* Aim *
Rewrite only the stretch of lines from the one containing "You are a GUI" through the one containing "Open the Network", changing every "screenshot" to "screen image" and leaving everything else the same.

* Provided data *

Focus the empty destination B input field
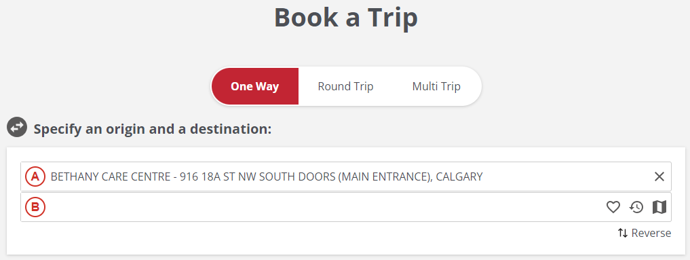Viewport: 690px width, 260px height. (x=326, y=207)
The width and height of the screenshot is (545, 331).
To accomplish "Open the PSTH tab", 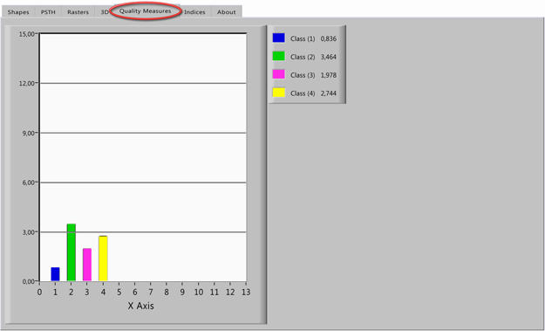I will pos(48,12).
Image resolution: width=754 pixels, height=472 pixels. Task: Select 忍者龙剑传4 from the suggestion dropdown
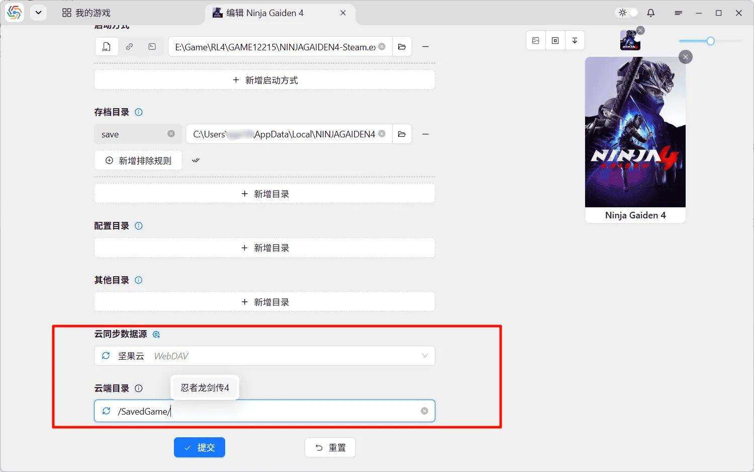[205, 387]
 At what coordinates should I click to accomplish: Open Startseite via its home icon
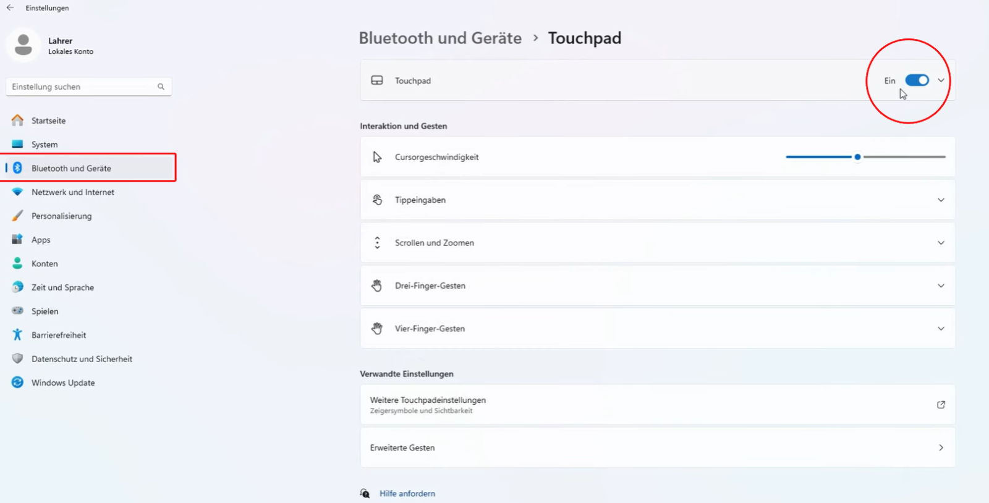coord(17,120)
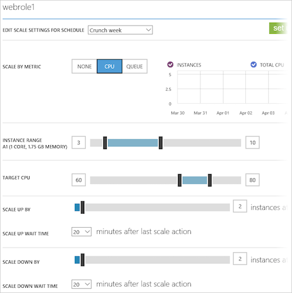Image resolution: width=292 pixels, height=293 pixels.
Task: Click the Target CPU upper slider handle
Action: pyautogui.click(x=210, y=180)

---

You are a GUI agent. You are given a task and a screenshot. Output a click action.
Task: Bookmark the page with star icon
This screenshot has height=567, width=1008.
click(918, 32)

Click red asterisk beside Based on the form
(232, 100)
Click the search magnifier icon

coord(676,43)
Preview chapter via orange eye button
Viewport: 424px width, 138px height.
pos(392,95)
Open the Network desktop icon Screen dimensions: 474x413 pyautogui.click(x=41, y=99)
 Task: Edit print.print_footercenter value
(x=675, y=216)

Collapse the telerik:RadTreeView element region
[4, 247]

* Task solution *
You are a GUI agent. You are given a task and a screen image. Output a click action.
Task: Bookmark the page with star icon
This screen image has height=567, width=1008.
click(918, 32)

Click red asterisk beside Based on the form
(232, 100)
Click the search magnifier icon

coord(676,43)
Preview chapter via orange eye button
Viewport: 424px width, 138px height.
pos(392,95)
Open the Network desktop icon Screen dimensions: 474x413 pyautogui.click(x=41, y=99)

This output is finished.